> _ДАННЫЙ ОТРЫВОК_:
☆ ☆ ☆ ☆ ☆ ☆ ☆

И еще одно сравнение — Джек Николсон в «Кукушке» Формана. Так же меня потряс Борисов.
Мы с женой зашли за кулисы, как могли, выразили свои чувства Олегу. Он сказал: «Знаешь, актеры обычно говорят: вот жаль, что ты не был на прошлом спектакле, сегодня не то. Врать не буду: сегодня, Миша, ты видел хороший спектакль. И хорошо, что вы увидели его в период его зрелости».
Борисов всегда меня интересовал. Его принц Гарри в спектакле Товстоногова «Генрих IV» мне очень понравился. Это было еще в мою бытность в «Современнике». Помню, мы с Игорем Квашой устроили в «Арагви» банкет. Копелян, Вадим Медведев, Олег Борисов. Я очень расстроился, что на наш банкет не пришел Сережа Юрский.
Олег Борисов очень нравился мне в картине Абдрашитова «Парад планет», в других его картинах. Всегда и всюду я видел хорошего, серьезного актера. И вот сегодня полная, великая реализация личности и судьбы Олега Борисова, ибо есть в его судьбе, особенно в начале, справедливая обида на среду театральную и околотеатральную. Злая обида на пренебрежение к его возможностям и скрытым резервам его дарования. И вот взрыв в роли, которую он так играет — глубоко лично.
Это не просто слияние роли и человека. Человек-Борисов, артист-Борисов выше роли, это ясно. Он творит Образ — высшее достижение любого художника. Я счастлив, что увидел это сегодня воочию.
XVI
Властитель дум. Звучит высокопарно, старомодно, как будто вытащили из сундука бабушкин салоп и запахло нафталином. Не лучше ли так: «Я просто тащусь от него! Как он играет — балдеж! Классный стеб!» Ладно. Так вот я тащусь от Высоцкого по сей день. Даже израильтяне о нем слышали. Некто Духин «перепер» на «хибру» его тексты и поет песни Владимира для молодежи. О Высоцком написано столько статей и книг, что можно составить целую библиотеку. На Страстном поставили Высоцкому памятник. На один из московских бульваров, где Пушкину, Есенину, Гоголю, где между ними столбом — Тимирязев.

☆ ☆ ☆ ☆ ☆ ☆ ☆

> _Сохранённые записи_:
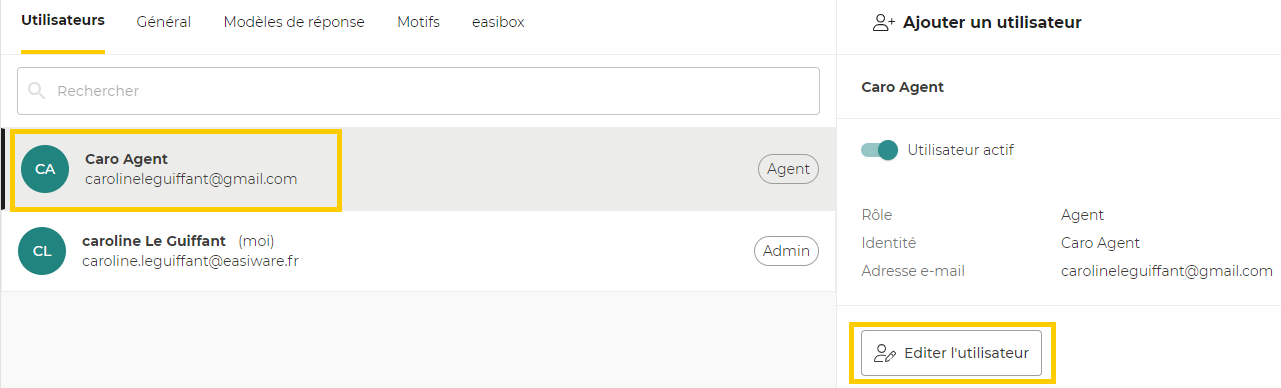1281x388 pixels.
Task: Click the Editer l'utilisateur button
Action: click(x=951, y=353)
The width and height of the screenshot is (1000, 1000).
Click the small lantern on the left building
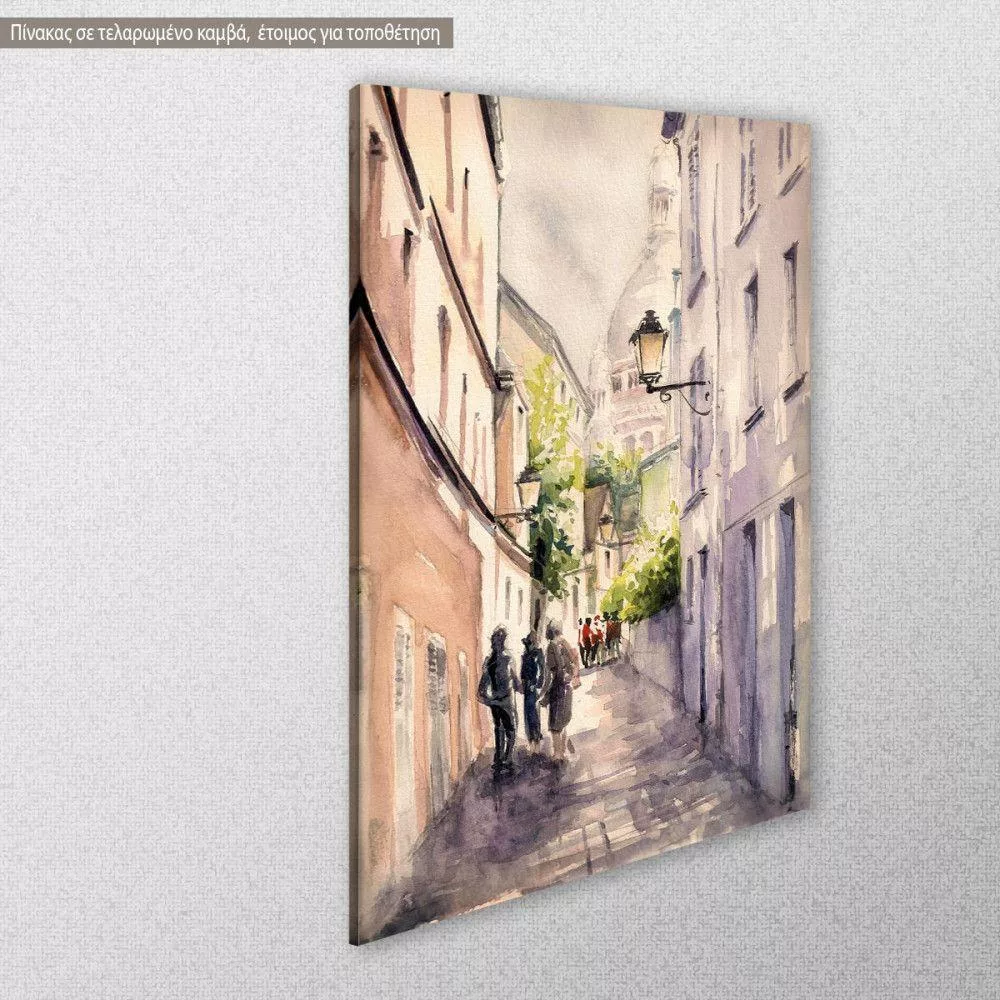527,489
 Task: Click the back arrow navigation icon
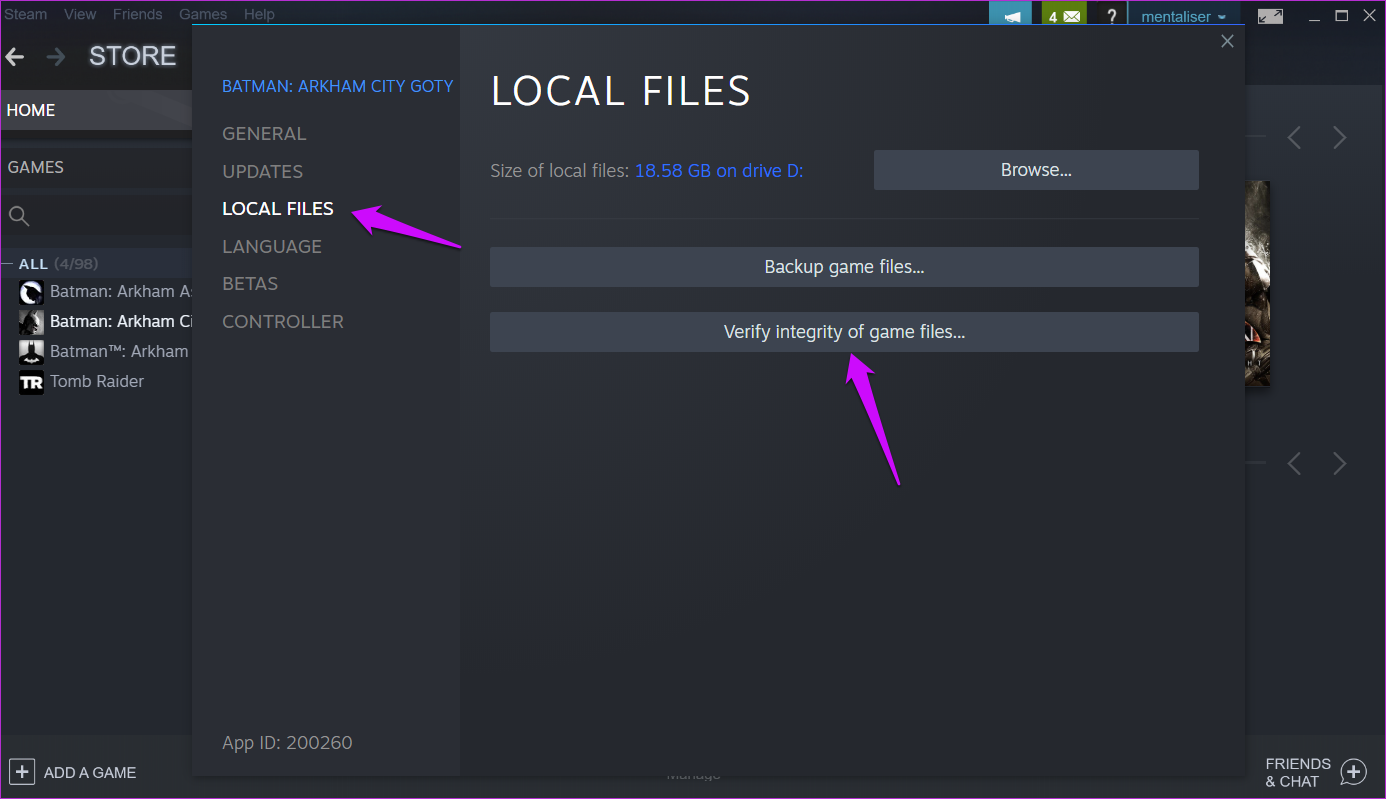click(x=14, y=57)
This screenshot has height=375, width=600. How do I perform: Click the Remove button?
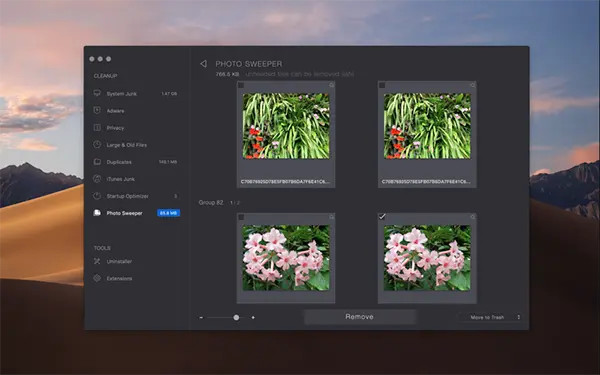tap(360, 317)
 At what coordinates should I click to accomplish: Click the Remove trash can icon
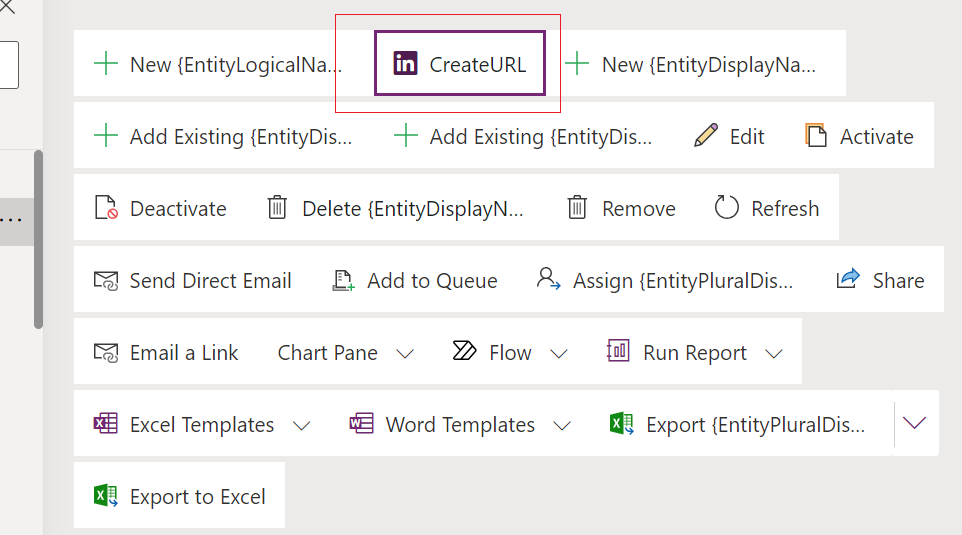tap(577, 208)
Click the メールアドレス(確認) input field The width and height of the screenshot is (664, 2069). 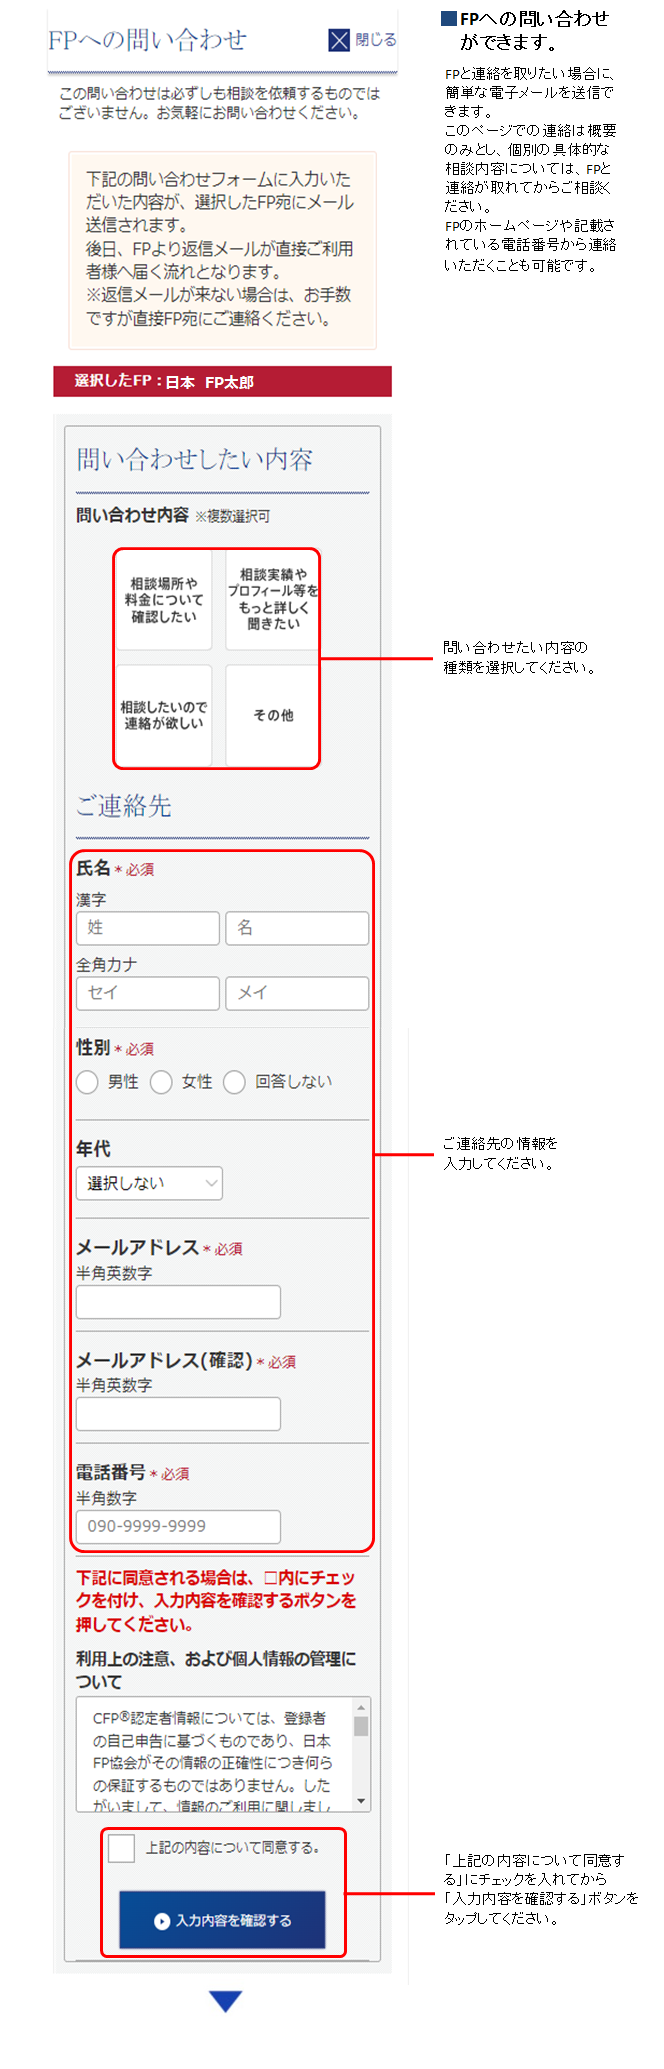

☆ ☆ ☆ ☆ ☆ ☆ ☆

> _ЧТО СДЕЛАТЬ_:
1. Ответьте на вопросы по отрывку об Олеге Борисове и Высоцком:
(a) В каком спектакле Товстоногова Борисов играл принца Гарри?
(b) Кто не пришёл на банкет в «Арагви»?
(c) Где поставили памятник Высоцкому?
2. Пожалуйста, напишите продолжение отрывка об Олеге Борисове и Высоцком, начиная сразу после его последней фразы.

> _ОТВЕТЫ К ЗАДАНИЯМ_:
1.
(a) В спектакле «Генрих IV».
(b) Сережа Юрский.
(c) На Страстном.

2.
Большевистская власть, словно торопясь увековечить себя, не только сносила, но и возводила памятники. Еще Твардовский рассуждал про монумент Маяковскому на улице Горького: «Не по таланту глыба». На Горького же, ныне Тверской, у Белорусского глыба другому соцу. Основоположнику. Увековечить автора «Тихого Дона» власть не успела. Может быть, не было уверенности, которого из авторов увековечивать? Слава Богу, что новая власть хоть писателям памятников не демонтирует. Тем более талантливым, как Маяк или Пешков. Да по мне, и другие пусть стоят. Я бы и Свердлова на месте оставил, не говоря уже о Феликсе. И Карлу-Марлу трогать не надо. Опять же голуби почему-то его облюбовали.
Новая власть по-своему тоже торопится оставить о себе след. Есенин прозвенел в бронзе, о чем, как известно, мечтал, стоя на Тверском бульваре. И Володя, даже не мечтавший о такой географии, тоже неподалеку. И слава Богу!
Так почему же меня это не приводит в состояние восторга и умиления? Ведь Высоцкий — эпоха, он первый среди первых нашего поколения. Он народный герой, он народный певец, он Актер, Поэт и Личность с самой большой буквы. Он легенда. Я — один из миллионов его восторженных почитателей. С ним ушла большая часть и моей жизни. Но сегодня что-то мешает мне быть до конца счастливым и просветленным.
Я спрашиваю себя: а если бы ты был в Москве, если бы тебе предложили сказать речь на открытии монумента, ты нашел бы что сказать? Признаюсь откровенно: я отказался бы от предложенной чести. Почему? Не знаю.
Есть во всем этом суетность. А суетиться перед лицом вечности не след. У нас в совке умели как-то быстро-быстро закопать кого-то, потом раскопать и опять закопать. Сменить могильный памятник, перехоронить, даже украсть кость на память. И такое было. Забальзамировать фараона, построить мавзолей, выставить на публичное осмотрение, потом и другого туда же, рядком. Несколько лет, что они рядком лежали, в сравнении с вечностью — минуты. Одного вынесли под шумок, ночью, закопали быстро — и белый мраморный бюст у Кремлевской стены. Другой теперь без охраны долеживает, своей очереди дожидается, пока народ православный думает-гадает, как с ним обойтись. Но народу православному не до того, сначала надо убиенного царя куда-то пристроить. Куда — в принципе ясно, но с костями бы ошибки не вышло. А как же фараоновы мощи? Пускай пока под стеклом полежат. Так оно и привычнее нам, там само как-нибудь решится. Усатый памятник снять, лысый пока сохранить.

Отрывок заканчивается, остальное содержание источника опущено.